What's the purpose of looping "xorl %edx,%eax; shrl $1,%edx"?

Question

I have the following x86 assembly code:

  movl   8(%ebp), %edx  //get an argument from the caller
  movl   $0, %eax
  testl  %edx, %edx
  je     .L1            
.L2:                   // what's the purpose of this loop body?
  xorl   %edx, %eax
  shrl   $1, %edx
  jne    .L2
.L1:
  andl   $1, %eax

The corresponding C code that the textbook gives as follows

int f1(unsigned x)
{
    int y = 0;
    while(x != 0) {
        __________;
    }
    return __________;
 }

The book asks readers to fill the blank and answer the question of "What does it do?"

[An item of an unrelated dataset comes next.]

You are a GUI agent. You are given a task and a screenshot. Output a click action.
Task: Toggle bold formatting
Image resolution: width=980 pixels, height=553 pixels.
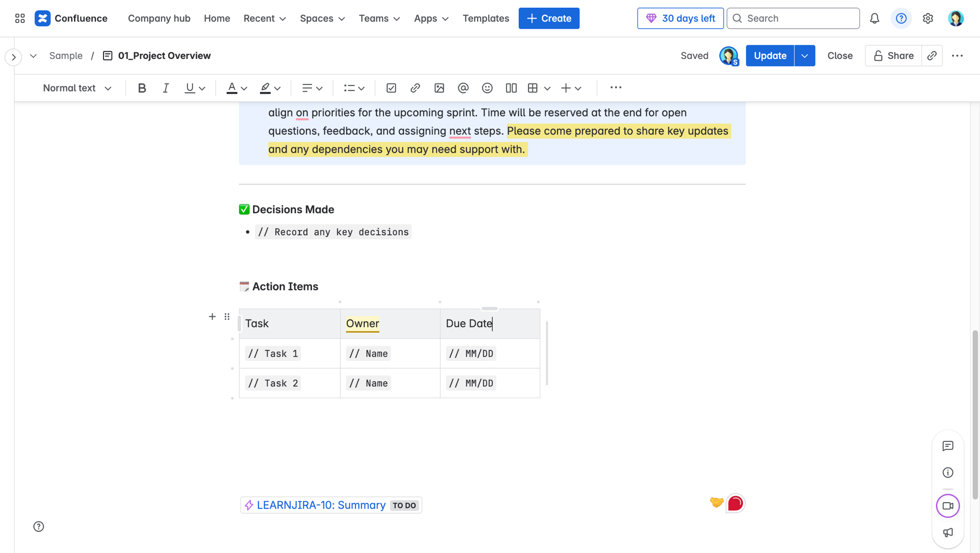tap(142, 88)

I can't combine the loop body in one C expression. I can tell what the loop body does, but I have no idea about its purpose. The textbook also says that %eax here stores the return value. So...what's the purpose of

andl  $1, %eax

I also have no idea.

`xorl` is an xor (`^`) operation, while `shrl` is a right shift (`>>`)... — Chris Dodd, Aug 11 '16 at 03:04
@ChrisDodd: I think the OP knows that, but didn't put the pieces together of looking at just the low bit of the register that the loop updates. — Peter Cordes, Aug 11 '16 at 03:34
@PeterCordes If the original poster knew that he would be able determine the equivalent C expression. You don't actually need to know the purpose the code to fill in the blanks. — Ross Ridge, Aug 11 '16 at 03:42
@RossRidge: I think they were stuck on trying to do it with a single C expression, rather than `y ^= x; x>>=1;` on one line. Or am I also missing some single-expression way to express that in C (i.e. not the comma operator or separate statements.) Of course, the reason I upvoted is for trying to grok what the function *does*, not just how to solve the fill-in-the-blank homework decompile question. — Peter Cordes, Aug 11 '16 at 03:46

score 6 · Accepted Answer · edited May 23 '17 at 12:22

It looks like the purpose of the whole loop is to XOR all the bits together in the 32-bit arg. i.e. calculate the parity.

Working backwards from the last instruction (and $1,%eax), we know that only the low bit of the result matters.

With that in mind, the xor %edx,%eax becomes clearer: xor the current low bit of %edx into %eax. The high garbage doesn't matter.

The shr loops until all of x's bits have been shifted out. We could always loop 32 times to get all the bits, but that would be less efficient than stopping once x is 0. (Because of how XOR works, we don't need to actual XOR in the 0 bits; that has no effect.)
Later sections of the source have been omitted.